** start **

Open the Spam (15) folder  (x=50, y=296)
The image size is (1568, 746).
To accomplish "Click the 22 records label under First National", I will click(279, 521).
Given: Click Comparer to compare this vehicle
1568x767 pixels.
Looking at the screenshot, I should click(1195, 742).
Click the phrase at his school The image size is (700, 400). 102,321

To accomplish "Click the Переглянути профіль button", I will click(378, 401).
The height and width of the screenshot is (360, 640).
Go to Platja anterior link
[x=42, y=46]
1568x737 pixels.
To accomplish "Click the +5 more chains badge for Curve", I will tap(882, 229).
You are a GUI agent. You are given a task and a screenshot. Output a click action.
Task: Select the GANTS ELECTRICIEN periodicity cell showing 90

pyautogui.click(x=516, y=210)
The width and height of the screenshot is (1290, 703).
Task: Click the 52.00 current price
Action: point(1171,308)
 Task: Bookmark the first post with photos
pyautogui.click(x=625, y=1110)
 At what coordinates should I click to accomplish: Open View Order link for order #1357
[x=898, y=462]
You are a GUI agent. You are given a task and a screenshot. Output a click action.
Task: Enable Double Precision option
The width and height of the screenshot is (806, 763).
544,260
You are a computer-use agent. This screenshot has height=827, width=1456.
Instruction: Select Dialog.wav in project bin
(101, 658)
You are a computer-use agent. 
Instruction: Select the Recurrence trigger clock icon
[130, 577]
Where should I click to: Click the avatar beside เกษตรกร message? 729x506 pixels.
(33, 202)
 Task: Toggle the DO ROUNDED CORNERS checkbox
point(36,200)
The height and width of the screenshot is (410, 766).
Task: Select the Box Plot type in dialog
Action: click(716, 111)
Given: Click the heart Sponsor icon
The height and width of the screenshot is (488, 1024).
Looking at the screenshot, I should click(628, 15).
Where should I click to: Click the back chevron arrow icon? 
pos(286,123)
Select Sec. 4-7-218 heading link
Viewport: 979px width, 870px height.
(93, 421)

** end **

Task goal: Can you recast the material above as a numbered list, with one item per line and the blank lines left out?

Exercise output:
1. Open the Spam (15) folder  (x=50, y=296)
2. The image size is (1568, 746).
3. To accomplish "Click the 22 records label under First National", I will click(279, 521).
4. Given: Click Comparer to compare this vehicle
5. 1568x767 pixels.
6. Looking at the screenshot, I should click(1195, 742).
7. Click the phrase at his school The image size is (700, 400). 102,321
8. To accomplish "Click the Переглянути профіль button", I will click(378, 401).
9. The height and width of the screenshot is (360, 640).
10. Go to Platja anterior link
11. [x=42, y=46]
12. 1568x737 pixels.
13. To accomplish "Click the +5 more chains badge for Curve", I will tap(882, 229).
14. You are a GUI agent. You are given a task and a screenshot. Output a click action.
15. Task: Select the GANTS ELECTRICIEN periodicity cell showing 90
16. pyautogui.click(x=516, y=210)
17. The width and height of the screenshot is (1290, 703).
18. Task: Click the 52.00 current price
19. Action: point(1171,308)
20.  Task: Bookmark the first post with photos
21. pyautogui.click(x=625, y=1110)
22.  At what coordinates should I click to accomplish: Open View Order link for order #1357
23. [x=898, y=462]
24. You are a GUI agent. You are given a task and a screenshot. Output a click action.
25. Task: Enable Double Precision option
26. The width and height of the screenshot is (806, 763).
27. 544,260
28. You are a computer-use agent. This screenshot has height=827, width=1456.
29. Instruction: Select Dialog.wav in project bin
30. (101, 658)
31. You are a computer-use agent. 
32. Instruction: Select the Recurrence trigger clock icon
33. [130, 577]
34. Where should I click to: Click the avatar beside เกษตรกร message? 729x506 pixels.
35. (33, 202)
36.  Task: Toggle the DO ROUNDED CORNERS checkbox
37. point(36,200)
38. The height and width of the screenshot is (410, 766).
39. Task: Select the Box Plot type in dialog
40. Action: click(716, 111)
41. Given: Click the heart Sponsor icon
42. The height and width of the screenshot is (488, 1024).
43. Looking at the screenshot, I should click(628, 15).
44. Where should I click to: Click the back chevron arrow icon? 
45. pos(286,123)
46. Select Sec. 4-7-218 heading link
47. Viewport: 979px width, 870px height.
48. (93, 421)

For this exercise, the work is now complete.